Tasks and exercises
(A) In the SVM parameter-selection notebook below, substitute "random_state" for "rng" and give the passage starting at the words "import warnings" and ending after "f1_class_1_scorer = make_scorer(f1_score, pos_label=1)".
(B) In the SVM parameter-selection notebook below, what value is the pandas display precision set to?

** start Document segment **

## Modeling - SVM - Parameter selection

Imports

In [2]:
import numpy as np
import pandas as pd
import seaborn as sns
from pipeline import *

from time import time
from datetime import timedelta

from sklearn.model_selection import train_test_split, GridSearchCV

from sklearn.svm import LinearSVC

from sklearn.metrics import precision_score, recall_score, f1_score, average_precision_score, roc_auc_score
from sklearn.metrics import make_scorer

from IPython.core.interactiveshell import InteractiveShell

InteractiveShell.ast_node_interactivity = "all"
sns.set()
pd.set_option('display.precision', 3)

import warnings
warnings.filterwarnings('ignore')

np.random.seed(42) # for reproducibility
rng = 42

### General functions

In [None]:
f1_class_0_scorer = make_scorer(f1_score, pos_label=0)
f1_class_1_scorer = make_scorer(f1_score, pos_label=1)
recall_class_0_scorer = make_scorer(recall_score, pos_label=0)
precision_class_0_scorer = make_scorer(precision_score, pos_label=0)
average_precision_score_macro = make_scorer(average_precision_score, average='macro')

** end Document segment **
** start Recorded information **

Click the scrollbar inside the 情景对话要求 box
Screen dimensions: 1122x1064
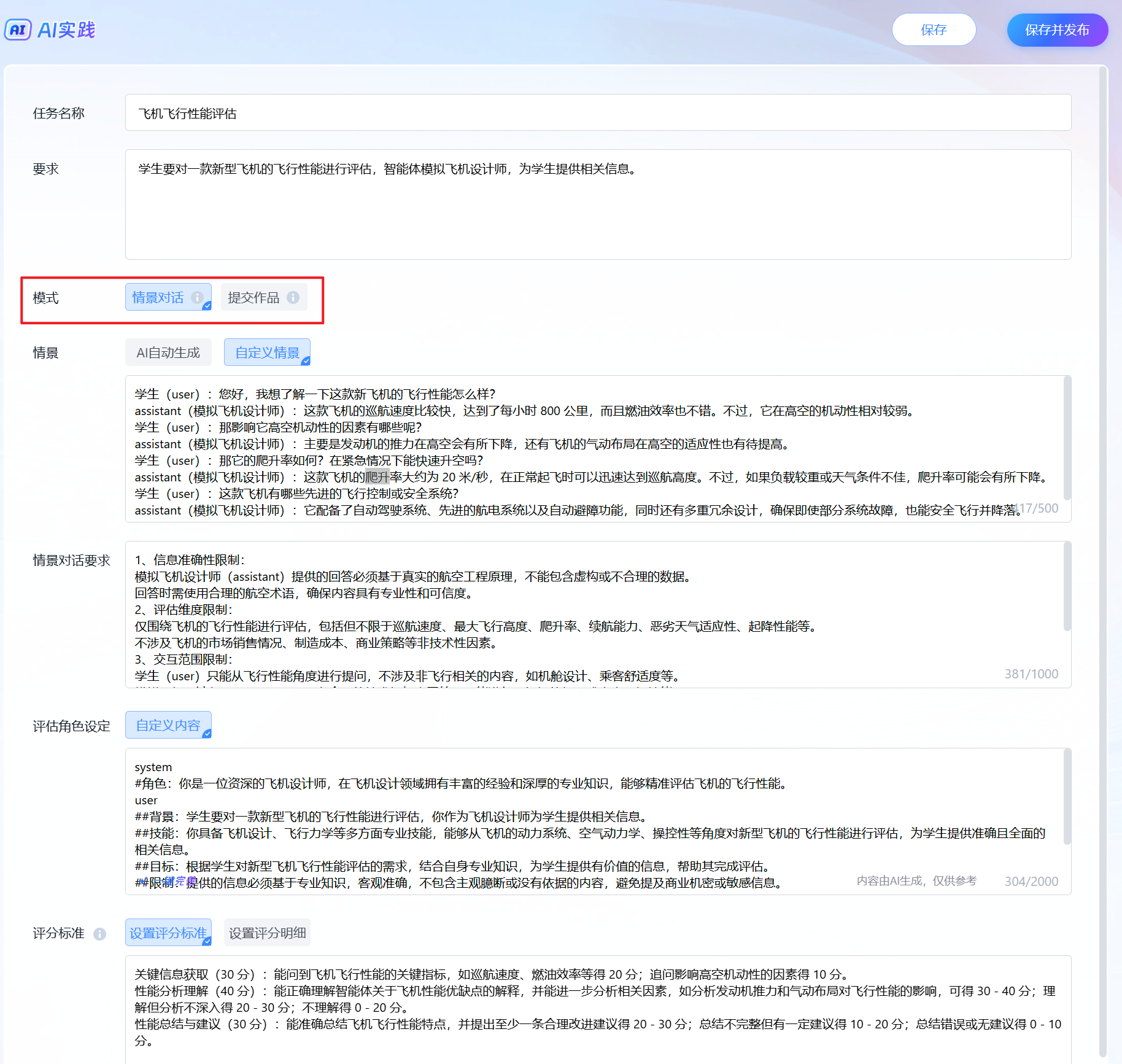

** end Recorded information **

Worked answers
(A)
import warnings
warnings.filterwarnings('ignore')

np.random.seed(42) # for reproducibility
random_state = 42

### General functions

In [None]:
f1_class_0_scorer = make_scorer(f1_score, pos_label=0)
f1_class_1_scorer = make_scorer(f1_score, pos_label=1)

(B) 3